447 TB/cm² at zero retention energy – atomic-scale memory on fluorographane

https://zenodo.org/records/19513269

447 Terabytes per Square Centimetre at Zero Retention Energy: Non-Volatile Memory at the Atomic Scale on Fluorographane

The memory wall -- the widening gap between processor throughput and memory bandwidth -- has become the defining hardware constraint of the artificial intelligence era, now compounded by a structural NAND flash supply crisis driven by AI demand. We propose a post-transistor, pre-quantum memory architecture built on single-layer fluorographane (CF), in which the bistable covalent orientation of each fluorine atom relative to the sp3-hybridized carbon scaffold constitutes an intrinsic, radiation-hard binary degree of freedom. The C-F inversion barrier of ~4.6 eV (B3LYP-D3BJ/def2-TZVP, this work; verified transition state with one imaginary frequency; confirmed at 4.8 eV by DLPNO-CCSD(T)/def2-TZVP; rigorous lower bound from the fluorophenalane molecular model) yields a thermal bit-flip rate of ~10^{-65} s^{-1} and a quantum tunneling rate of ~10^{-76} s^{-1} at 300 K, simultaneously eliminating both spontaneous bit-loss mechanisms. The barrier lies below the C-F bond dissociation energy (5.6 eV) at both levels of theory, so the covalent bond remains intact throughout the inversion. A single 1 cm^2 sheet encodes 447 TB of non-volatile information at zero retention energy. Volumetric nanotape architectures extend this to 0.4-9 ZB/cm^3. We present a tiered read-write architecture progressing from scanning-probe validation (Tier 1, achievable with existing instrumentation) through near-field mid-infrared arrays (Tier 2) to a dual-face parallel configuration governed by a central controller, with a projected aggregate throughput of 25 PB/s at full Tier 2 array scale. A scanning-probe prototype already constitutes a functional non-volatile memory device with areal density exceeding all existing technologies by more than five orders of magnitude.

Zenodo

"A scanning-probe prototype already constitutes a functional non-volatile memory device with areal density exceeding all existing technologies by more than five orders of magnitude."

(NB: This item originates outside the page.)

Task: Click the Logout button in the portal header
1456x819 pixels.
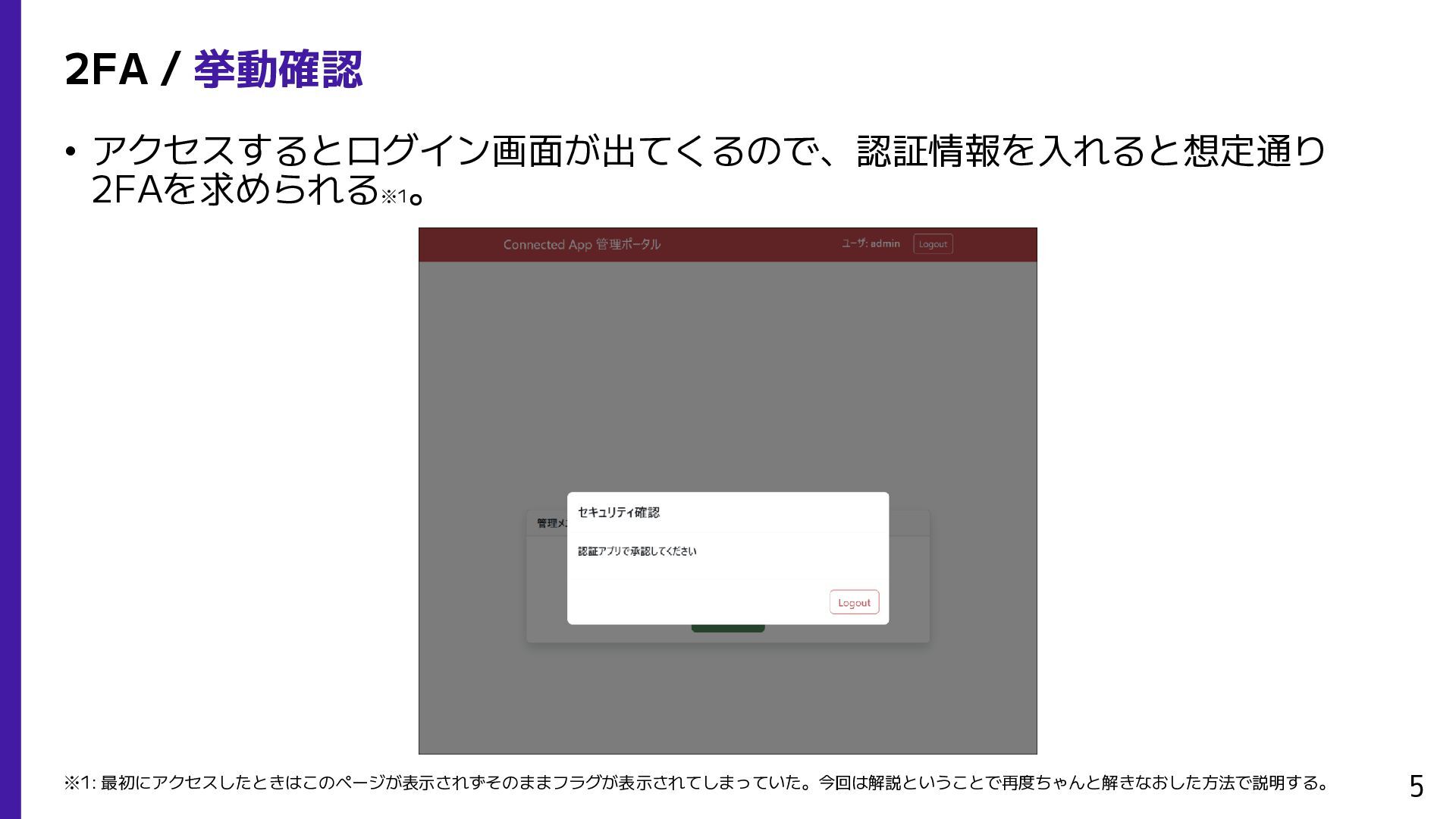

Does that mean a scanning tunneling microscope is the I/O mechanism?
That's been demoed for atom-level storage in the past. But it's too slow for use.

Yes, Tier 1 is scanning probe — C-AFM specifically. Slow but sufficient for proof of concept. The paper describes a Tier 2 architecture using near-field mid-IR arrays for parallel read/write, projecting 25 PB/s aggregate throughput. Tier 1 proves the physics. Tier 2 is the engineering path to speed.
Using a mid-IR array with sub 10nm resolution is anything but an engineering path. Tech like that has never left the lab afaik.
Fair point. That's why the paper labels it Tier 2 (near-term research) rather than Tier 1 (existing instrumentation). Tier 1 — scanning probe read/write on a single sample — is the immediate validation target and requires no new technology.